Movement science example. A strength and conditioning researcher wants to compare the consistency of two performance tests: vertical jump height (cm) and isokinetic knee extension torque (N·m).
# Vertical jump (cm)
jump <- c(52, 55, 48, 60, 53, 57, 50, 61, 54, 56)
# Isokinetic torque (N·m)
torque <- c(180, 210, 175, 230, 195, 220, 185, 215, 200, 190)
cv <- function(x) round(sd(x) / mean(x) * 100, 1)
results <- data.frame(
Test = c("Vertical Jump (cm)", "Isokinetic Torque (N·m)"),
Mean = c(round(mean(jump), 1), round(mean(torque), 1)),
SD = c(round(sd(jump), 1), round(sd(torque), 1)),
CV_pct = c(cv(jump), cv(torque))
)
names(results)[4] <- "CV (%)"
print(results, row.names = FALSE) Test Mean SD CV (%)
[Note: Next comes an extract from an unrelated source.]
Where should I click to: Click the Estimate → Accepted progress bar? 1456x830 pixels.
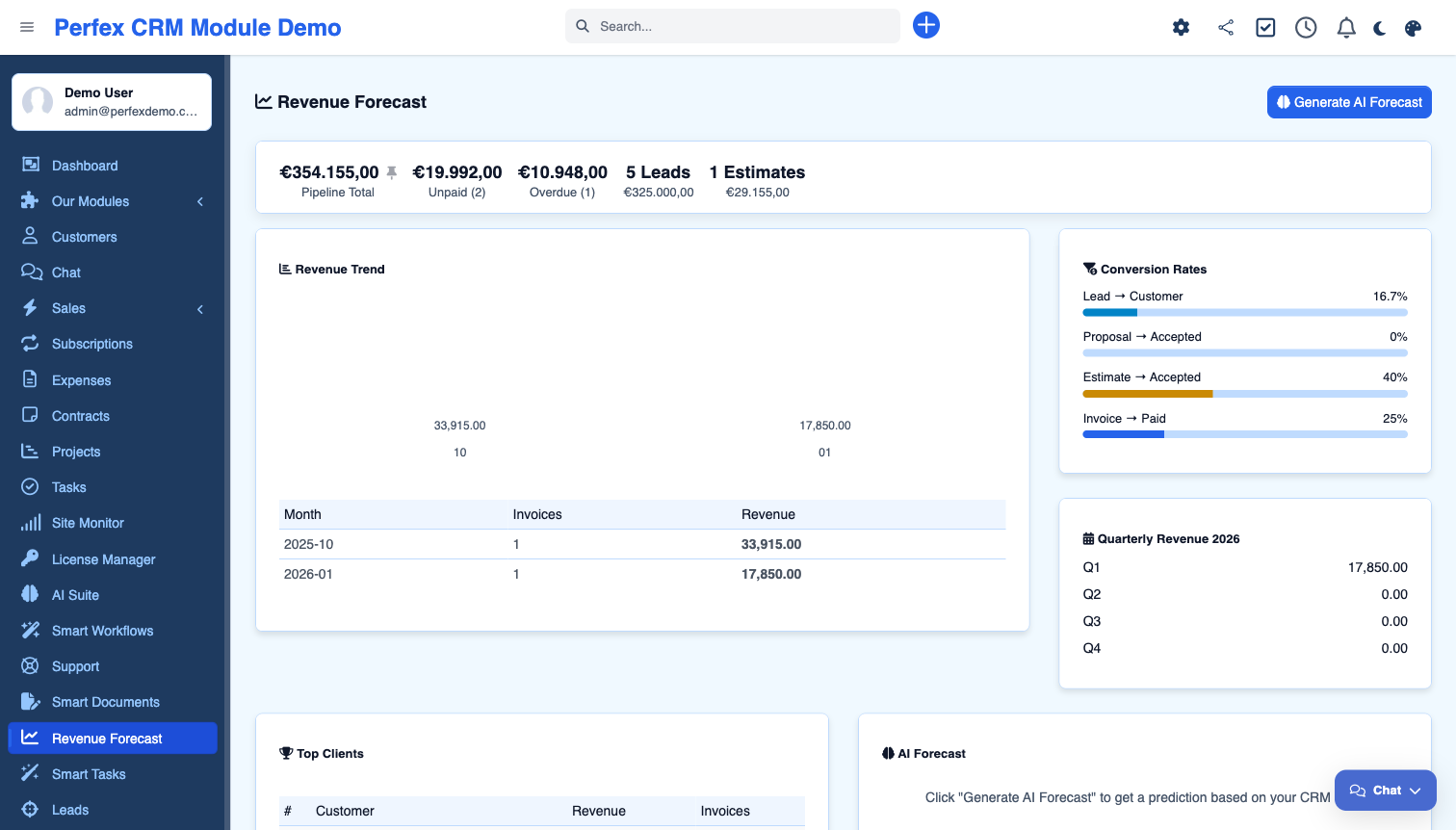[x=1244, y=394]
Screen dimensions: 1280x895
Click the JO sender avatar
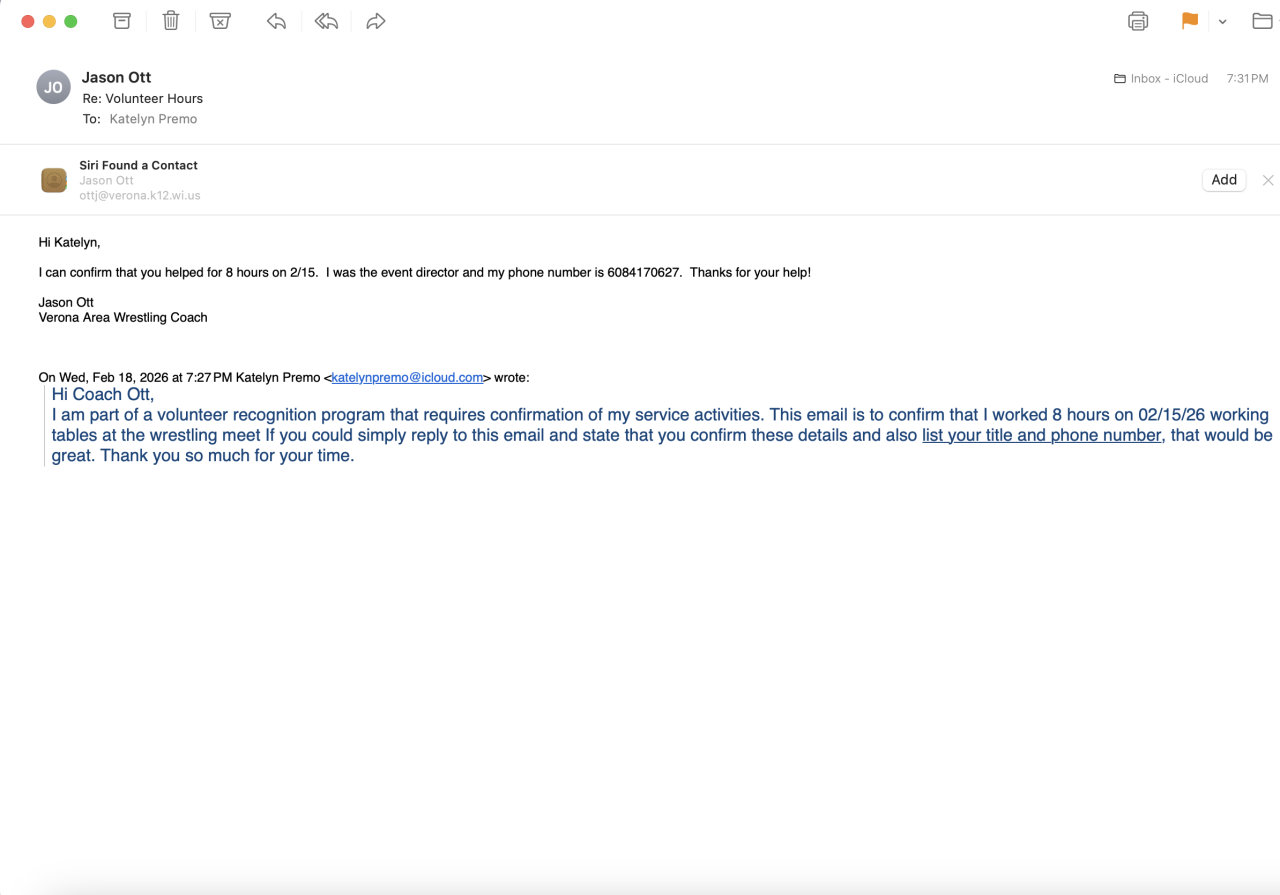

Vertical Jump (cm) 54.6 4.1 7.5
Isokinetic Torque (N·m) 200.0 18.3 9.1
Even though the torque measure has a much larger SD in absolute terms, the CV reveals that the two tests have similar relative variability. This prevents the erroneous conclusion that torque is “more variable.”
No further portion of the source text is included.